Jako że życie nie znosi pustki, zostałam dogoniona przez kolejnego jegomościa. Tym razem zdecydowanie młodszego. Biegliśmy razem bez słów, pociągaliśmy tylko nosami. W radzymińskim półmaratonie również brakowało mi chusteczki na trasie, że też nie pomyślałam o tym! Szczęście, że chlipaliśmy razem. Wydawało się, że nie ma w tym niestosowności...

W końcu dobiegliśmy do pierwszej na trasie agrafki. Pierwsza jej część w cieniu, a nawrotka w spiekocie słoneczka. Pozdrówki dla Run Jaro, run!, którego mijałam w przelocie w tym miejscu. Biegowy kumpel zaczął się lekko oddalać, więc zaczęłam go gonić. W końcu już 18 kilometr nastał, więc zostawać w tyle nie wypada... 

Na dwudziestym kilometrze, na zakręcie, stała trzyosobowa kobieca grupa kibiców.

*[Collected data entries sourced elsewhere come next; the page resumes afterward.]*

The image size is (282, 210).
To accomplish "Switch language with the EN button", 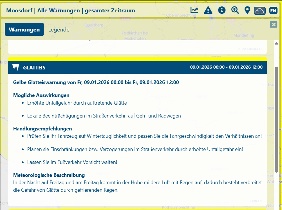I will coord(273,11).
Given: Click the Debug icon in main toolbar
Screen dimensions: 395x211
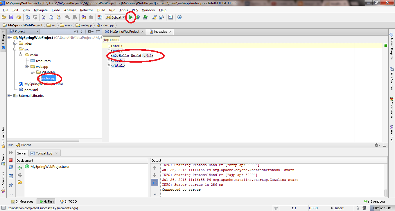Looking at the screenshot, I should point(138,17).
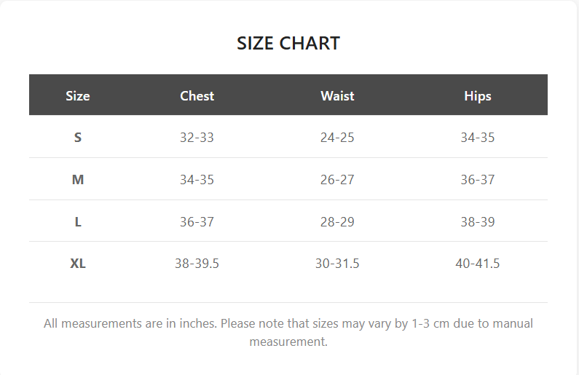Click hips value 34-35
579x375 pixels.
click(478, 137)
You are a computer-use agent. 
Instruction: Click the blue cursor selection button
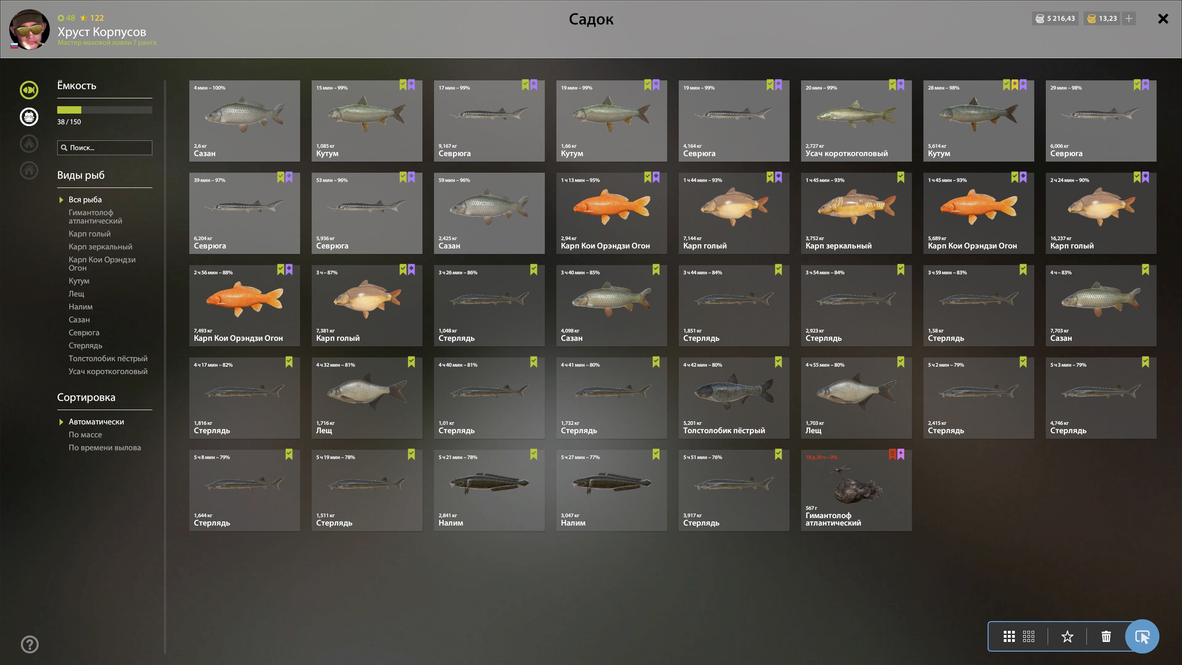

Z flagą. Dziewczynka kibicowała w skrytości ducha, jej mama gratulowała kobiecie na trasie i zapewniała, że już niedaleko, a najstarsza z nich na mój widok uznała "Ale pani zmęczona!" i że zawisło to tak niewygodnie dodała "... ale za to jaka zgrabna". Uśmiechnęłam się tylko i pomachałam do nich. Z tyłu jakaś biegaczka dodała tylko, że słonko mnie złapało.

Foto organizatora

Nie było to jednak ważne, bo za tym zakrętem zobaczyłam metę!!! Ucieszyłam się bardzo, ale przypomniałam sobie, że nie było drugiej agrafki. No i ciut zmarkotniałam. 

Scena w Borzęcinie Dużym

Dystans pokazywał, że to już końcówka, więc o co z tą dobiegówką chodzi... Kolejny zakręt przyniósł odpowiedź. Agraweczka była mała (góra 50-60 metrów), szybko ją obiegłam i do mety!!!

Foto z mety w Borzęcinie Dużym
Czas oficjalny 02:11:41 (czyli 7 sekund lepszy od radzymińskiego). Na mecie miałam już dość. Chciałam odpocząć.

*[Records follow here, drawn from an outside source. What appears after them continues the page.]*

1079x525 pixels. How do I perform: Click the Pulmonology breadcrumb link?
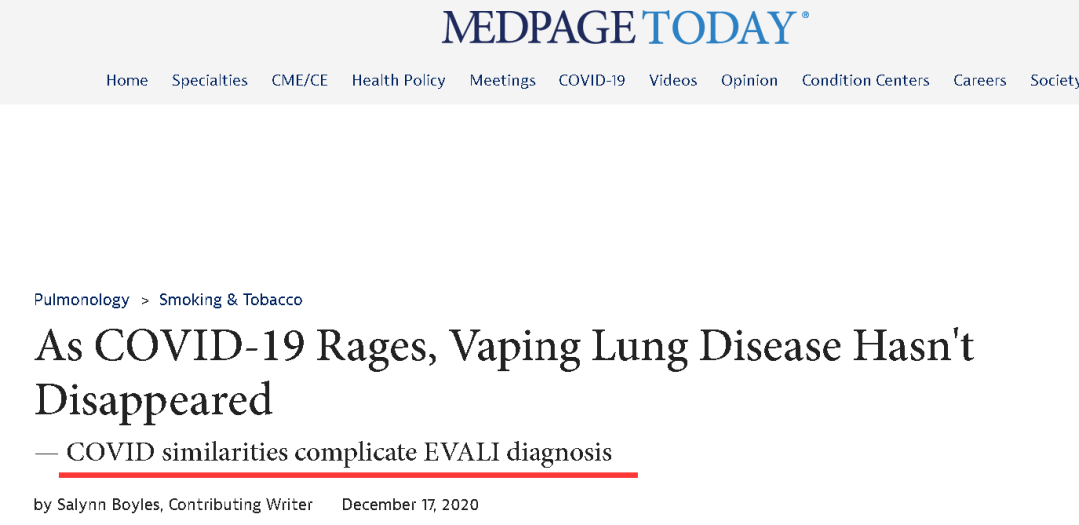point(82,300)
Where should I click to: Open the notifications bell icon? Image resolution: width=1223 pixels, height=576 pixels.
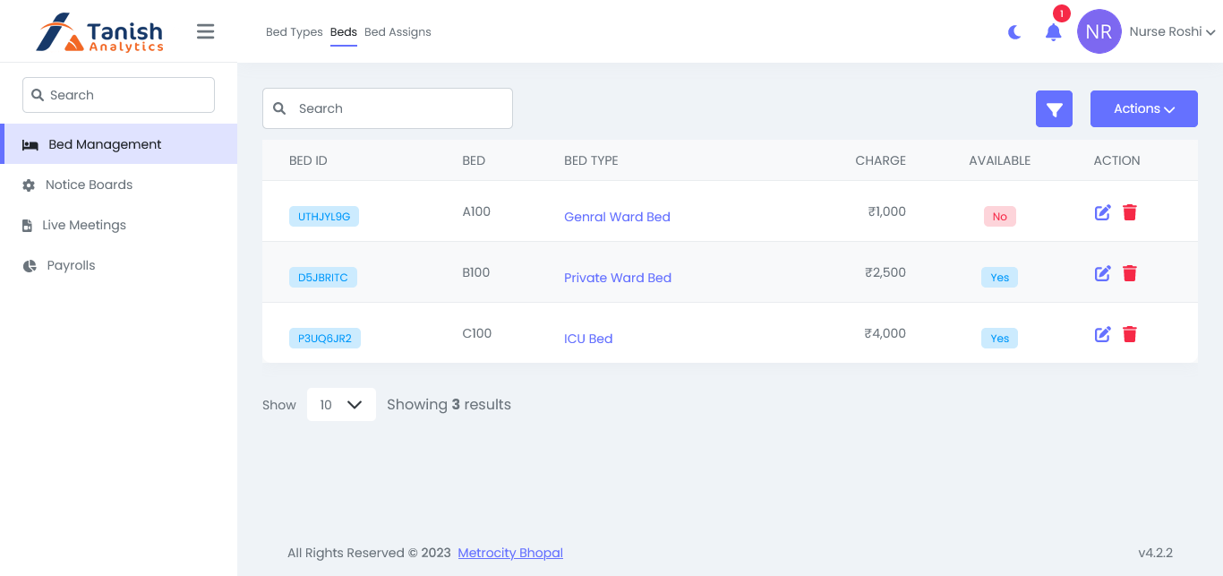(x=1054, y=31)
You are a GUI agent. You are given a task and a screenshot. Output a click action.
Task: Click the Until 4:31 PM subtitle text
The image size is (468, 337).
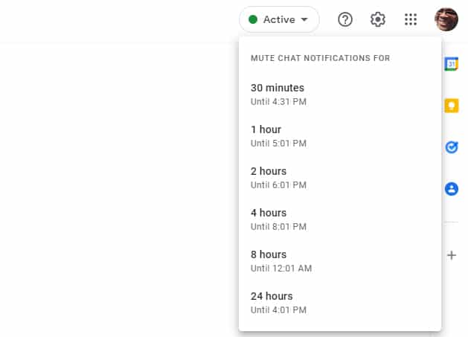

Trasa płaska, malowniczo wiodła między polami głównie, ale mnie zmęczyła bardzo. Od czasu do czasu wbiegaliśmy do miejscowości, w zabudowania. Im bliżej południa, to słońce wychodziło spoza chmur coraz śmielej i miejscami przypiekało. Cienia jak na lekarstwo. Nie to jednak było najgorsze. Wiał wiatr! W twarz. Od siódmego do osiemnastego kilometra dawał się we znaki...


Po otrzymaniu medalu oraz skosztowaniu żurku (posiłek regeneracyjny) marzyłam tylko o przebraniu... Łydki i kostki zaczęły mnie pobolewać później. Rozciąganie pomogło tylko tym pierwszym. Wieczór spędziłam z nogami na poduszce.


Lokaty: 
open: 477/538
K30: 19/30
K open: 46/68
W połowie trasy czas: 1:02:48 i lokata 504/538.